OBJECTIVE:
According to the faculty announcement, what university awarded Anuj Misra his PhD in Mathematics?

## Start TEXT SHOWN

Institute for the History of Knowledge in the Ancient World
History of Knowledge in the Ancient World welcomes new faculty member Prof. Dr. Anuj Misra
The Institute for the History of Knowledge in the Ancient World is pleased to welcome new faculty member Prof. Dr. Anuj Misra. Anuj Misra is a historian and philosopher of mathematics specializing in the study of pre-modern Islamicate and Sanskrit astronomy. In April 2024, he started a new Max Planck Research Group “Astral Sciences in Trans-Regional Asia” (ASTRA), in conjunction with being a Professor of the History of Science and the History of Knowledge at the Freie Universität Berlin.
Anuj Misra was awarded a PhD in Mathematics from the University of Canterbury, New Zealand, in 2016 for his dissertation on a seventeenth-century Sanskrit text on spherical geometry. Since then, he has been a postdoctoral fellow at the Observatoire de Paris (Systèmes de Référence Temps Espace Laboratory, 2017–18) and the Max Planck Institute for the History of Science (Department I: Structural Changes in Systems of Knowledge, 2018–19). In 2019–2021, he carried out a project on “Early Modern Exchanges in Sanskrit Astral Sciences” (EMESAS) at the Department of Cross-Cultural and Regional Studies (CCRS) of the University of Copenhagen, Denmark, as a Marie Skłodowska-Curie Fellow, and following that, he continued at the CCRS as a Gerda Henkel Research Fellow during 2021–23, leading the project “Changing Episteme in Early Modern Sanskrit Astronomy” (CEEMSA).

## End TEXT SHOWN
## Start DATASET EXCERPTS

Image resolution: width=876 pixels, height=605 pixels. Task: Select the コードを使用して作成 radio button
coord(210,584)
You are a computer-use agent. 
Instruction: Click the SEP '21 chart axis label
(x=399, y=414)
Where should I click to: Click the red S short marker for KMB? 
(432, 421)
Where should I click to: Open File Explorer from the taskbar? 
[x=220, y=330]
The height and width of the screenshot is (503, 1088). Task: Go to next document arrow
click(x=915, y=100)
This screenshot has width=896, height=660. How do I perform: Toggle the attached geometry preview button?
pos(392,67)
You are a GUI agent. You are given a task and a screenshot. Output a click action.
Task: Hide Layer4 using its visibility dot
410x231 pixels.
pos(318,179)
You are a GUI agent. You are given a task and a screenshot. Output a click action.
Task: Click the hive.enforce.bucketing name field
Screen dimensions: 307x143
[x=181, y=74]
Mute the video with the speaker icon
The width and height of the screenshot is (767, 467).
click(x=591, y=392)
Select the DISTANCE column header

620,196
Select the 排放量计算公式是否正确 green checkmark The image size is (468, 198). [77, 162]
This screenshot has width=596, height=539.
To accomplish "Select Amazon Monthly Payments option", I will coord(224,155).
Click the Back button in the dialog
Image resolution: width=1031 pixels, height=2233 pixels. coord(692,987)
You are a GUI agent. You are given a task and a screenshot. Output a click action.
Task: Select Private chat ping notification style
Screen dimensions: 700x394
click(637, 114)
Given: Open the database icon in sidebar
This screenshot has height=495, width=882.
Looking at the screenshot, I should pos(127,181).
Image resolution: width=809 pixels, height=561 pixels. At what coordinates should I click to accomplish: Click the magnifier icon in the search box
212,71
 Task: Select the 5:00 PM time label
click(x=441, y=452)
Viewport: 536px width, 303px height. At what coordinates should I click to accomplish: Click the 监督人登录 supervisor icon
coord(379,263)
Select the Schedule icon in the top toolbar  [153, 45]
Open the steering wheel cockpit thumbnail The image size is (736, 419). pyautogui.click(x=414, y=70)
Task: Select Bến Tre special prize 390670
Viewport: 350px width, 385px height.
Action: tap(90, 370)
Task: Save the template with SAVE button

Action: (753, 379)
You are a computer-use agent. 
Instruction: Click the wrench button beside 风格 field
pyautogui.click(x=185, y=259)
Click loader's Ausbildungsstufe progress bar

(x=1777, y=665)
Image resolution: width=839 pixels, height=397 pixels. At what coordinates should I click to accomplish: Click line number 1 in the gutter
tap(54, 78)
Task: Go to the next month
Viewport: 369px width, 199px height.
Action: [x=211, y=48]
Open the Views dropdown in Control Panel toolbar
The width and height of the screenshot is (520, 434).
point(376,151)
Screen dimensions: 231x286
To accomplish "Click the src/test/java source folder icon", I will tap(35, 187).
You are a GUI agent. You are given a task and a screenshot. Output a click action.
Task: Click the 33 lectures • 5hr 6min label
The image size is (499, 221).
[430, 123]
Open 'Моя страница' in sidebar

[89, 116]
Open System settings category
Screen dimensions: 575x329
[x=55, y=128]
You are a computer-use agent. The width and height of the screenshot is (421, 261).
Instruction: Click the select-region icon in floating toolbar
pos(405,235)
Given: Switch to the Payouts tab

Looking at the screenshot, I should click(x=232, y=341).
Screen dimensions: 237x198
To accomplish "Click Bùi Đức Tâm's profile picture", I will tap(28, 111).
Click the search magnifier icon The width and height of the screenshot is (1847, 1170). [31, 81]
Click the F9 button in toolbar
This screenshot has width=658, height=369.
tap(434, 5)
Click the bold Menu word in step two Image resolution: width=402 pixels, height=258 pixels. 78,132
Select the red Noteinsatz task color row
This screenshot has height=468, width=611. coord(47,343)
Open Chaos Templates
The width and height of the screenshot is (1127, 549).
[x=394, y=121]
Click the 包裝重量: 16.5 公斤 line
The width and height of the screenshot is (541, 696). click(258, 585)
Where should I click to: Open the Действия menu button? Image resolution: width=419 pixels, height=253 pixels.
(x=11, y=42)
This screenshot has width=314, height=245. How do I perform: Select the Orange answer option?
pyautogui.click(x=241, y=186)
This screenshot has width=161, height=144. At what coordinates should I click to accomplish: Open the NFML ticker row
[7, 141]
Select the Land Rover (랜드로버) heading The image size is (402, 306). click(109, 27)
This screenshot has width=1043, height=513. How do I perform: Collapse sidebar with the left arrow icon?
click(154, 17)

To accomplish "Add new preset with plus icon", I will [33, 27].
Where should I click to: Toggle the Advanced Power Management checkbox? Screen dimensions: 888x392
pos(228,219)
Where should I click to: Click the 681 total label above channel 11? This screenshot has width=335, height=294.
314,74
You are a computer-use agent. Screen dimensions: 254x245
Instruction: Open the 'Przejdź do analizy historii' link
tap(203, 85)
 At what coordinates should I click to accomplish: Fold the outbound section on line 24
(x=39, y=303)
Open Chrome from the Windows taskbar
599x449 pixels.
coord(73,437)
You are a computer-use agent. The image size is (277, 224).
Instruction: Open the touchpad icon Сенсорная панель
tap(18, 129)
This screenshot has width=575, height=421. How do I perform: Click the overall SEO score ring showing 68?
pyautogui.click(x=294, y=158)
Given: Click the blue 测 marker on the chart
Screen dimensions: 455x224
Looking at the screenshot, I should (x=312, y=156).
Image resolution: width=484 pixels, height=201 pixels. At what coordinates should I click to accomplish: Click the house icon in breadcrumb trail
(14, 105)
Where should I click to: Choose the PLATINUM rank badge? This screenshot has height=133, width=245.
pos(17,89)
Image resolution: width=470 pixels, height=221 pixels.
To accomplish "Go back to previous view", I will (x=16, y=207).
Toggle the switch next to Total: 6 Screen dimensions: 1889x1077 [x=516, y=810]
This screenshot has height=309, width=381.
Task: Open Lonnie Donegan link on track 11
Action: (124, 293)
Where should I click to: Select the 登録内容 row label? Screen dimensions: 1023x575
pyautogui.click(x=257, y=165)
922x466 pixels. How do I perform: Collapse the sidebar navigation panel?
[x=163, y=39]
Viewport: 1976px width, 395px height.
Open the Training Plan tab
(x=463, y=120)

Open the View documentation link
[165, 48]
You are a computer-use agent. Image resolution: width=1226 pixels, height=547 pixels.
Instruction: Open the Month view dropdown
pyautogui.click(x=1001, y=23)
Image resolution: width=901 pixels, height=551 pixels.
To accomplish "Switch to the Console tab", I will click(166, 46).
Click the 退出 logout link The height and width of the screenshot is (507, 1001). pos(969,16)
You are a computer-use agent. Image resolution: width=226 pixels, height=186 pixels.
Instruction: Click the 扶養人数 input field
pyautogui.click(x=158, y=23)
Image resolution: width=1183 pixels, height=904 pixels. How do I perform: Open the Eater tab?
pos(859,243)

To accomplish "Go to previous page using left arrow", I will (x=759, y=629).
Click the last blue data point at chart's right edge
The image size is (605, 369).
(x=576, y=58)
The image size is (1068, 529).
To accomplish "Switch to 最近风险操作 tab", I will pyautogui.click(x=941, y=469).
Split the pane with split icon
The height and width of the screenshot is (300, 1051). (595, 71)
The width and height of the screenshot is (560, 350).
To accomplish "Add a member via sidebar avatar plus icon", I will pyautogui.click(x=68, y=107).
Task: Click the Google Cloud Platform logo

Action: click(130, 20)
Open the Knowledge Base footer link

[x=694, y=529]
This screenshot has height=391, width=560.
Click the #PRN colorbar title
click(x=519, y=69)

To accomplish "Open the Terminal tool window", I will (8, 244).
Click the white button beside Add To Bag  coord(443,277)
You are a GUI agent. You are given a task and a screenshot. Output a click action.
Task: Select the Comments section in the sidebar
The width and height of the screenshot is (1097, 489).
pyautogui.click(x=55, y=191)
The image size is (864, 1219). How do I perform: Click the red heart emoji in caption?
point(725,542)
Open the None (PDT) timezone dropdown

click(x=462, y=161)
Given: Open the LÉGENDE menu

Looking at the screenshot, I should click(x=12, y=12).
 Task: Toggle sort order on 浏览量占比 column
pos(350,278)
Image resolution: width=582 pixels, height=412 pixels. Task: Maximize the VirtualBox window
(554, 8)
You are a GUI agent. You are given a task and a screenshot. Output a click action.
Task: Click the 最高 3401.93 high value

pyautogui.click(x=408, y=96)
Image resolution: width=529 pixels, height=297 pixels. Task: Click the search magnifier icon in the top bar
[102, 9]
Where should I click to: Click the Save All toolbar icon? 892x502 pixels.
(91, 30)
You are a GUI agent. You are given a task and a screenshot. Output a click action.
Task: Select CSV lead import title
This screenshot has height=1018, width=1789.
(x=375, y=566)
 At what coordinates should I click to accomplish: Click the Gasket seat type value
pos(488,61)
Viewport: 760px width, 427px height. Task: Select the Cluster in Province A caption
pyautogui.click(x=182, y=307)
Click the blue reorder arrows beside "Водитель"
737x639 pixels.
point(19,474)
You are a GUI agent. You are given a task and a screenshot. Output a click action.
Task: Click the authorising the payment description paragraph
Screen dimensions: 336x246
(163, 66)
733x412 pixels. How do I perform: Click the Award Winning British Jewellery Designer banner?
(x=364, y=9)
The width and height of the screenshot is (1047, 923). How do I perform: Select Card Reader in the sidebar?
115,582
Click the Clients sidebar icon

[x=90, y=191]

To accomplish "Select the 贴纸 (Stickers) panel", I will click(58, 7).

## End DATASET EXCERPTS

WRITTEN RESPONSE:
The University of Canterbury, New Zealand, in 2016.